[Collected data]
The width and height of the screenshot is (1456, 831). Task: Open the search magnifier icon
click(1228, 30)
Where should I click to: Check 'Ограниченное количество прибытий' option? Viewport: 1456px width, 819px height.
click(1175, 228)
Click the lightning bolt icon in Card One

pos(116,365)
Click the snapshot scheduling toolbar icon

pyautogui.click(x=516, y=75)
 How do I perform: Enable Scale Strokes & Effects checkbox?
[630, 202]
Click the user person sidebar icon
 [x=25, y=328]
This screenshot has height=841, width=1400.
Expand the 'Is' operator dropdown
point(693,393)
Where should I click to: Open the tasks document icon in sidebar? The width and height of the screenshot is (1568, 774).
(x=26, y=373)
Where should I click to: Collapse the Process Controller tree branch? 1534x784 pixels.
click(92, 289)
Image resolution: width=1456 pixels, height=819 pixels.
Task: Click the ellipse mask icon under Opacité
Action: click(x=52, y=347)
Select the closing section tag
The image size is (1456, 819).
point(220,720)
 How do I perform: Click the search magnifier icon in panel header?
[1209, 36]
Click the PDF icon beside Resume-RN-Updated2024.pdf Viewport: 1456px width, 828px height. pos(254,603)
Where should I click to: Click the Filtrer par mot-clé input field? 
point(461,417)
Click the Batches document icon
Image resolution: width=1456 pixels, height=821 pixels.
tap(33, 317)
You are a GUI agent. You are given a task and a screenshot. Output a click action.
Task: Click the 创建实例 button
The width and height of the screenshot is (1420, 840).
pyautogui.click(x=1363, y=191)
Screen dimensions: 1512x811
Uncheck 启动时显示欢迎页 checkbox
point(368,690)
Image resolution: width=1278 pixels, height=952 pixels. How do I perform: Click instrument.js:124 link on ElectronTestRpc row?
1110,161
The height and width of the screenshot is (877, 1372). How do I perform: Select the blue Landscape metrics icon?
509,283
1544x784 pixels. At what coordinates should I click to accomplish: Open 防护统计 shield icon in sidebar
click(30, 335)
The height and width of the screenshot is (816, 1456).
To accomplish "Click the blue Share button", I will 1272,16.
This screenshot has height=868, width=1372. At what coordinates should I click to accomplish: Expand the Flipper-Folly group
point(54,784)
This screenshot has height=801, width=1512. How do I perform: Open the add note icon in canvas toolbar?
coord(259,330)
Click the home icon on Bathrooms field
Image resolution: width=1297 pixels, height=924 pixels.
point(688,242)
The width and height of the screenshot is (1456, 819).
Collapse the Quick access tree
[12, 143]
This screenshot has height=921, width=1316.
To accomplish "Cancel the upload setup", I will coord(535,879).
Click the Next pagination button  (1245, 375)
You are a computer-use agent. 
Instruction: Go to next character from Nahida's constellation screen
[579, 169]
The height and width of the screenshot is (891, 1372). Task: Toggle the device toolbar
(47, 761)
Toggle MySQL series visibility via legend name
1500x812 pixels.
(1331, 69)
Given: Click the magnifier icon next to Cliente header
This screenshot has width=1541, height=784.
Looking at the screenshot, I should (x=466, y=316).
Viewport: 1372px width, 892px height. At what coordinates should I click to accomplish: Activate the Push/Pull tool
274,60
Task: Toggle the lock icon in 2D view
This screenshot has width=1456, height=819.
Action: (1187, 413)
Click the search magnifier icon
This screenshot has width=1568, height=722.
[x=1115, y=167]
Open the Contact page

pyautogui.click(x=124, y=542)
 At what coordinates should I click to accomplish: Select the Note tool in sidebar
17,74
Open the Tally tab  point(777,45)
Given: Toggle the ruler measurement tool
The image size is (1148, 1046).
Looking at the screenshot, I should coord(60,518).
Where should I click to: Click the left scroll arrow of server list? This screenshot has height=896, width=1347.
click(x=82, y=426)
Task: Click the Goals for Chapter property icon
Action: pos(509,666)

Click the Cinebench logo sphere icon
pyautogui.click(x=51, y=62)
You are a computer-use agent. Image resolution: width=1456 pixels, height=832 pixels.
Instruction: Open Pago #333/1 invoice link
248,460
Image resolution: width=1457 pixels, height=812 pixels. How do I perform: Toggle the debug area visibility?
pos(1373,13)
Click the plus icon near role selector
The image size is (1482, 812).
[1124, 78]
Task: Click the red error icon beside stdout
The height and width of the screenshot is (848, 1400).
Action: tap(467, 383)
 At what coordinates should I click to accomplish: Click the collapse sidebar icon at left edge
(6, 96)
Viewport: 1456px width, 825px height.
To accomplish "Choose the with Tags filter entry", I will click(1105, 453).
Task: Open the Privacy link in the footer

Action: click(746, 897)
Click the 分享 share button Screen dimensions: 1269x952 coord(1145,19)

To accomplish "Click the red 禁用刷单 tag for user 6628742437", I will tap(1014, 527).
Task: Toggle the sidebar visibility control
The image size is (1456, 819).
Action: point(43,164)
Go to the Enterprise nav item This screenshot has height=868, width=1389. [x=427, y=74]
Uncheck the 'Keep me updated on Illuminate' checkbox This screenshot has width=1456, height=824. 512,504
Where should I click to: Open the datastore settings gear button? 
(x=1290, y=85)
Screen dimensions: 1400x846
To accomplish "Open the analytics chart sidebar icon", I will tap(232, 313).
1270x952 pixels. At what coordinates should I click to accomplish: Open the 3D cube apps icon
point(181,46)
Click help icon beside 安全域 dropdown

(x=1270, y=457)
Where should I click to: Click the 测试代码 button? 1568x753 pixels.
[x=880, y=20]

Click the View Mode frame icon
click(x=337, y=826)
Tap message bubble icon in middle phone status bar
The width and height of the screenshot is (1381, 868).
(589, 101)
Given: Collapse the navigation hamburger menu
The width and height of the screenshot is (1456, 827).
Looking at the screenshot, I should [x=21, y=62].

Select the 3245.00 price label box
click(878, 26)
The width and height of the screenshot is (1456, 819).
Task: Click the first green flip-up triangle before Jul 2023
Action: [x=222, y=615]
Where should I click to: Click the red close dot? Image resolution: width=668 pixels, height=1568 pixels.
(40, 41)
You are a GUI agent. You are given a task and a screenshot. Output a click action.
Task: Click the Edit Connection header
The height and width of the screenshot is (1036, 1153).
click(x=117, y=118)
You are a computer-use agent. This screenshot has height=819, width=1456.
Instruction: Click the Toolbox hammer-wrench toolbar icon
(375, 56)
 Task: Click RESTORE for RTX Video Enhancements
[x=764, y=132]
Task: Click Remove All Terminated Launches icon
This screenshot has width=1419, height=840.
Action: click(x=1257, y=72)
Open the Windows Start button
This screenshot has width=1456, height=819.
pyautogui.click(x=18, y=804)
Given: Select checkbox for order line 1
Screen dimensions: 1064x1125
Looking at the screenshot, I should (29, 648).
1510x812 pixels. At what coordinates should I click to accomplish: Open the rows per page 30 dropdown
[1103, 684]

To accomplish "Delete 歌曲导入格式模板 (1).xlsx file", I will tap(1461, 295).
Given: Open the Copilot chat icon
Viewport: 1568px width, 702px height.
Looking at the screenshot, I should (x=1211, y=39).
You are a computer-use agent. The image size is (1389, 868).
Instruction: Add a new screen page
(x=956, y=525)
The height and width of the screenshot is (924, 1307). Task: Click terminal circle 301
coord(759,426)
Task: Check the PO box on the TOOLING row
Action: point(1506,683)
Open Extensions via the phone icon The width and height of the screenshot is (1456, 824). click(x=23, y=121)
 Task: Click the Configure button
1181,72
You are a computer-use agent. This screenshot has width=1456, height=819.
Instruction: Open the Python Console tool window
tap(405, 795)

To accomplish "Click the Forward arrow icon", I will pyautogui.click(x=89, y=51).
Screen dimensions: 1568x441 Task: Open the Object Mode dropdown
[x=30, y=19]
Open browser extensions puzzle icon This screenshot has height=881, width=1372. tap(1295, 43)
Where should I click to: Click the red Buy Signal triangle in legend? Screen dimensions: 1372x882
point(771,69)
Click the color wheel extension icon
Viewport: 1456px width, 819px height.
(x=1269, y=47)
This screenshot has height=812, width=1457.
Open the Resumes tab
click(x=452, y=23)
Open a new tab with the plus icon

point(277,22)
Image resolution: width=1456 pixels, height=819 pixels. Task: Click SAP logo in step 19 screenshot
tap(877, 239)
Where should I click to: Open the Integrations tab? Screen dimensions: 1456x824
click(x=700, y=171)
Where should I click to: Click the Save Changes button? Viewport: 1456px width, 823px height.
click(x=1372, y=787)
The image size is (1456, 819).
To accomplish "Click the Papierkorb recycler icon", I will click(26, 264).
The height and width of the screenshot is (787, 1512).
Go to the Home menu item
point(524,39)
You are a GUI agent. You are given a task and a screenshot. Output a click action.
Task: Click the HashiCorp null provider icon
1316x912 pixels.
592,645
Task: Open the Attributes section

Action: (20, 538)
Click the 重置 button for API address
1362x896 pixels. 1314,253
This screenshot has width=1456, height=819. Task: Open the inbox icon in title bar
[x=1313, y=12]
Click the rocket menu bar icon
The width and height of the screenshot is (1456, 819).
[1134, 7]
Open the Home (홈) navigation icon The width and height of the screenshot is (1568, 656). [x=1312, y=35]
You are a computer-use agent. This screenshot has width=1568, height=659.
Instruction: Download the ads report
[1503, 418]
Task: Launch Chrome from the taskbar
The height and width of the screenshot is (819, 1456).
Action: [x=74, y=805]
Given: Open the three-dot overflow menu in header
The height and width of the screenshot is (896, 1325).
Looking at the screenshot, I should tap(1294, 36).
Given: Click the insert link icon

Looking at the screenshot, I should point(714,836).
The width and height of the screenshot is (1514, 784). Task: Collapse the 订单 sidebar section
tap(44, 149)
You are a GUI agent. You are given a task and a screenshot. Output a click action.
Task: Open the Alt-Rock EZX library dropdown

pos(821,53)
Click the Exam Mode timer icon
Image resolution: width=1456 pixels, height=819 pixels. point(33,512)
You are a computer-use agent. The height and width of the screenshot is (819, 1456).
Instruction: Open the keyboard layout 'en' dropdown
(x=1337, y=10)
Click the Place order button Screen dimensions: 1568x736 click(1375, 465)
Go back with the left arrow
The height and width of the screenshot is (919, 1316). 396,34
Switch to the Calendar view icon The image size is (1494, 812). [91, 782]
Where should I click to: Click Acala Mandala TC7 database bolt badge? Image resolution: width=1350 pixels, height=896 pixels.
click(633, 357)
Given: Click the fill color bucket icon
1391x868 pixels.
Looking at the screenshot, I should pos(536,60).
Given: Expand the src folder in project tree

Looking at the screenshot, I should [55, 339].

**Task item:** Look at the records above. Copy every line where the string "order" occurs.

**Result for this task:**
Given: Select checkbox for order line 1
Click the Place order button Screen dimensions: 1568x736 click(1375, 465)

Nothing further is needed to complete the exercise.